And step II: converting an equivalent swing integral equation of the wind power plant from a continuous domain into a discrete domain according to a gradient method of numerical integration to obtain a station-level inertia constant evaluation model;

the expression of the station-level inertia constant evaluation model is shown in formula (4):

in the formula (4), H _WF Is equivalent virtual inertia constant of wind power plant, D _WF Damping coefficient of wind power plant, T is sampling period, i is ith sampling point, n _F For the length of the time window, k is a sampling point at the current moment, y (i) is an output quantity at the ith sampling moment, y (i-1) is an output quantity at the ith-1 sampling moment, and y (i) = delta omega (k- (n) = delta omega _F -i)), Δ ω is the system frequency variation, u (i) is the input at the i-th sampling time, u (i) = Δ P _e (k-(n _F -i))，ΔP _e The active power variation of the wind power plant.

Step four: inputting the preprocessed actual measurement data of the wind power plant into a station-level inertia constant evaluation model to output an evaluation result;

and taking the preprocessed system frequency signal and the wind power plant active power signal as input signals of the station-level inertia constant evaluation model, and outputting an evaluation result through the station-level inertia constant evaluation model.

Step five: performing singular point removing operation on the evaluation result to obtain an equivalent virtual inertia constant of the wind power plant;

the formula used for the de-singularity operation is shown in equation (5):

in the formula (5), H _WF (k) Is the equivalent virtual inertia constant H of the wind power plant at the current sampling moment _WF (k-1) is an equivalent virtual inertia constant of the wind power plant at the previous sampling moment, k is a sampling point at the current moment,

t is the sampling period, i is the ith sampling point, n _F Is the length of the time window, D _WF As the damping coefficient of the wind power plant, y (i) is the output quantity of the ith sampling moment, u (i) is the input quantity of the ith sampling moment,

y (i-1) is the output quantity of the i-1 th sampling moment, epsilon is a threshold value for preventing numerical errors, beta is a proportionality coefficient for preventing numerical errors, and beta < 1.

In order to verify the accuracy of the evaluation method provided by the invention, a wind power plant simulation system is established by utilizing Matlab/Sinmulink simulation software.

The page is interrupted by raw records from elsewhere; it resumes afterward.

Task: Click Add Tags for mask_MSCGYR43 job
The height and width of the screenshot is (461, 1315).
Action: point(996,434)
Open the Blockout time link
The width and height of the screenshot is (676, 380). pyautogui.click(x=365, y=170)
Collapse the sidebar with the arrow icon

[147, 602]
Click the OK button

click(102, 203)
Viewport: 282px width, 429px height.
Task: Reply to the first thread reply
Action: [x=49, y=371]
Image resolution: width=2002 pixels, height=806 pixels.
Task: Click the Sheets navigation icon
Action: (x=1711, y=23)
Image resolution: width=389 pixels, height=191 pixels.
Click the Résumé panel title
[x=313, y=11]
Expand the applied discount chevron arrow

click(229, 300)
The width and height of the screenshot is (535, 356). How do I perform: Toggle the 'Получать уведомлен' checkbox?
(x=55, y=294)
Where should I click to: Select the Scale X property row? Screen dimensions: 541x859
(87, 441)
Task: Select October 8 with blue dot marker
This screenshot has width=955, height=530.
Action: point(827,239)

As shown in fig. 2, the system model includes 1 wind farm with a capacity of 60MW and 1 synchronous generator with a capacity of 100MW, where the 60MW wind farm (using a single equivalent model) is composed of 30 direct-drive wind turbines with a capacity of 2 MW. The parameters of the synchronous machine and the fan are shown in table 1 and table 2, respectively. For convenient analysis, per unit value model is adopted for simulation.

TABLE 1 Sync machine parameters

Parameter(s)	(symbol)	Numerical value
			Rated amplitude of network side phase voltage	U base	20kV
Rating of active power	P nom	45.7MW
			Rated capacity	S N	100MW
Moment of inertia	J	27000kg·m 2
			Damping factor	K	d	5
Number of pole pairs	n						2
			Net side angular frequency	ω g	100πrad/s
Mechanical angular frequency of rotor	ω r	50πrad/s

TABLE 2 direct drive wind turbine parameters

Parameter(s)	(symbol)	Numerical value
			Rated amplitude of network side phase voltage	U base	563V
Rating of active power	P nom	1.49MW
			Rated capacity	S N	2MW
Moment of inertia	J	inherent				7·10 6 kg·m 2
			Damping factor	D			5
Number of pole pairs	n	30
			Net side angular frequency	ω g	100πrad/s
Mechanical angular frequency of rotor	ω r	60rad/s

In the simulation process, the wind speed is assumed to be constant at 10m/s of the rated wind speed, and when the wind speed is 12s, the load at a 20kV bus is suddenly increased by 2.5MW, so that the frequency of a power grid is reduced. When the frequency deviation of the system is greater than 0.01Hz, the wind turbine generator starts a virtual inertia control strategy, and simulation results are shown in fig. 3 and 4. Fig. 3 and 4 show the frequency response and the power response of the wind farm to a sudden load increase, respectively.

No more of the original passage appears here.